第八話 自然治癒
皆さん、明けましておめでとうございます。今年もよろしくお願いします。
「異常がない?本当なのおじさん?」
「ああ、俺の分析眼が間違えたことはない、間違いなくシェイドの身体、そして精神にも何の異常もない。」
異常がない、それはこの状況下では間違いなく最も絶望的な一言だった。
「そっ…それなら師匠、一体どうすれば?」
「エリミオレ、帰り道は覚えてるな。一旦戻って村中の人たちに知らせてくれ。この状況は非常に不味い、俺達だけでは対処不可能だ。」
「わかりました!」
そう言い大急ぎで駆け出そうとした瞬間、シェイドが口を開いた。
「待って…ください。しばらく…座り込んで…いたらそれなりに…良くな…りました。」
「いや、でも・・・」
「お願い…します。
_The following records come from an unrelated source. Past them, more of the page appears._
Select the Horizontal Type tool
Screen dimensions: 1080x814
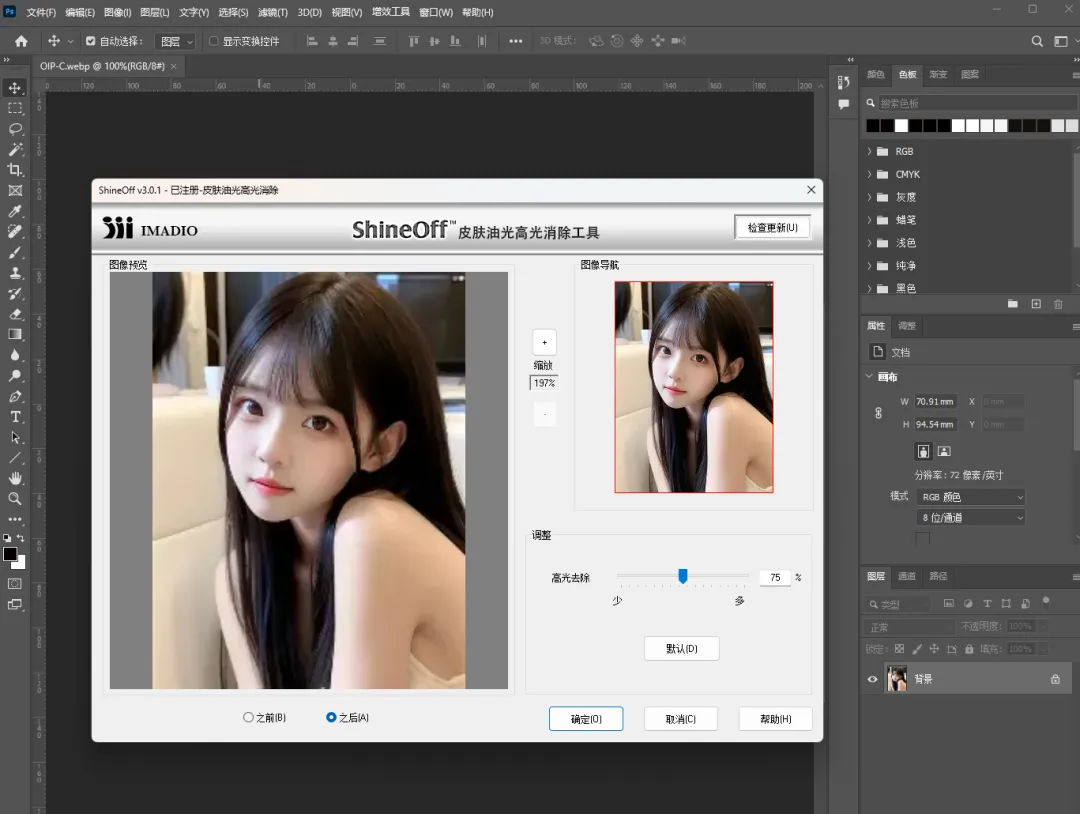pos(15,417)
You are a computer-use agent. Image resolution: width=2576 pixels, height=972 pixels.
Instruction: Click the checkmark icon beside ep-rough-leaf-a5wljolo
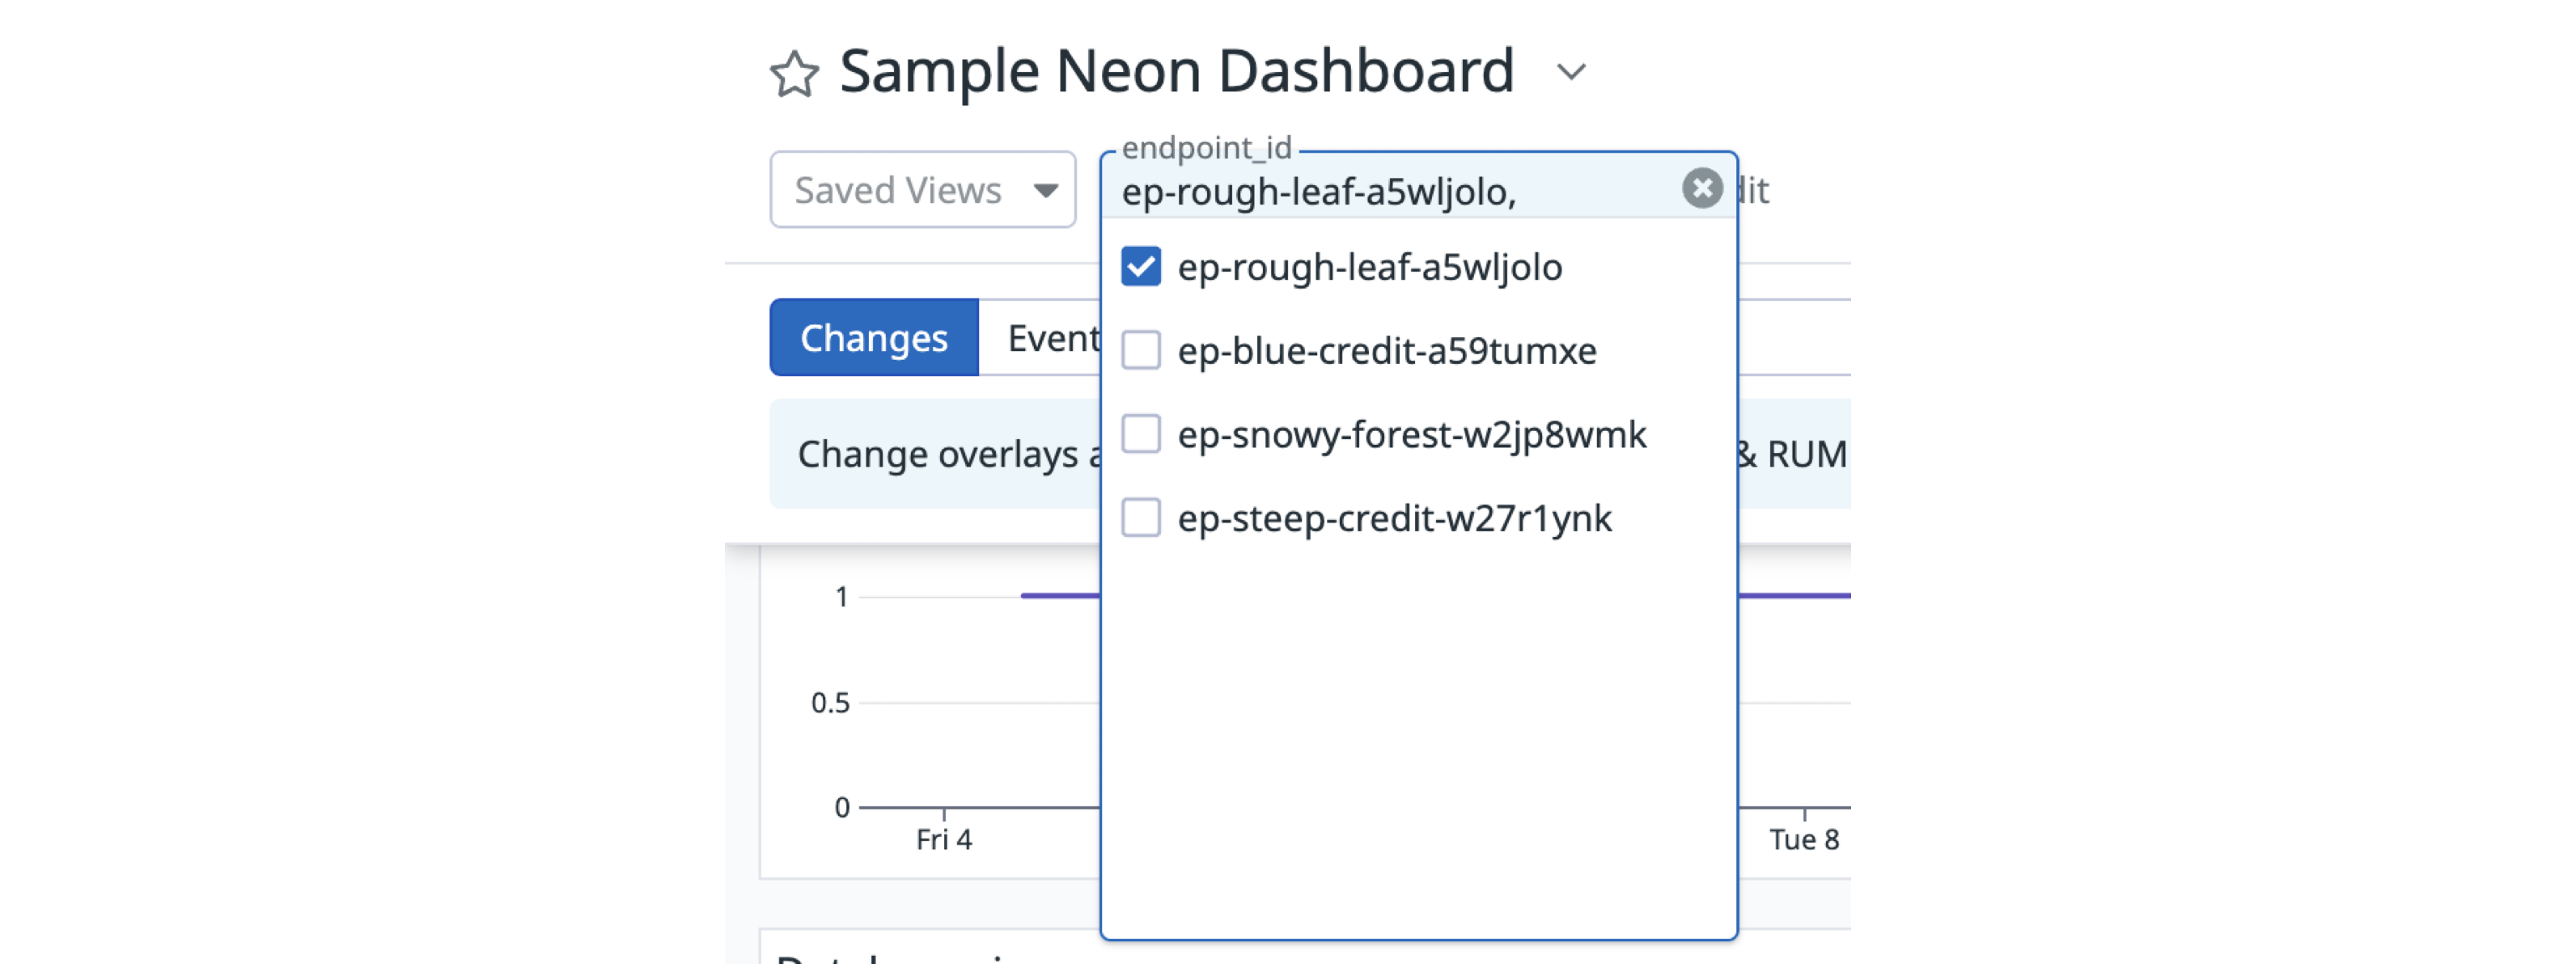click(x=1140, y=266)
ぼくの…側にいてください。エルさんとあなたが…いてくれないと何か…恐ろしいことが起こりそうで…」
確かによく見ると、顔色がさっきよりも僅かに良くなってきていた。
「うん、わかった。そばにいるよ。」
「あー、本人がそう言うなら仕方が無いしばらく様子見とするか。」
「安心して、シェイド君。私も良くなるまでそばにいるから。」
「こんな…ぼくのわがままを聞いてくれてありがとうございます。」
その後、45分ほどシェイドの側にいた。その間シェイドの顔色は次第に良くなってゆき、最後には完全に良くなっていた。
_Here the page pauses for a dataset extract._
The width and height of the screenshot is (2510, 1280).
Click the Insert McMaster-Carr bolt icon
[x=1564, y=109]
「皆さんのお陰で大分良くなりました。ありがとうございます。」
「僕たちの仲…いや、この村の仲だ。お礼なんて良いよ。ね、エル」
「お兄ちゃんの言う通りよ。お礼はいらないわよ。」
そのように和気あいあいとした時間をしばらく過ごしていると
「いや~、無事治って良かったな。本当に良かった。ところでシェイド、念の為確認するが…ドアの開かなかった蔵ってのはお前の横にあるやつで合ってるな?」
「はい、これで合ってます。」
「よし、それなら。」
そう言うと師匠は蔵の扉に近づいていき・・・
「んっ、これは!凄い施錠魔法だ。間違いなく何千年も前にかけられたものだ。」
「そんな凄いものがかかってたんですか?師匠?」
何千年も前の蔵ということはもしかしたら古代の遺物か何かが眠っているのでは?そう思うと、少しわくわくしてきた。
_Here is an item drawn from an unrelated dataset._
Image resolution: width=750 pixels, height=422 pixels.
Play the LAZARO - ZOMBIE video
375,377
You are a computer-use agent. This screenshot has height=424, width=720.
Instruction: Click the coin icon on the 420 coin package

「ただ、長時間たったことで弱っている。これなら俺でも開けられる。よ~し」
掛け声とともに師匠が魔力を手に集め始める。
「魔力よこの束縛を解き放ち給え、解除!」
そして師匠がとに手を据え力を込めると蔵の扉が開いた。
「よし!エリミオレ、授業の一環だ中の探索を手伝ってくれ。」
「えっ、あの…ちょっと?」
言うが早いか、師匠は僕の手を掴み蔵の中へと僕を引き連れ突撃した。
「エルさん、ぼくたちはどうしましょう?」
「決まってるでしょう!ついていくのよ。」
「あの、ちょっと待って下さい…あの」
そして、後から知ったことだが、シェイドもまたエルに腕を掴まれ引き込まれたらしい。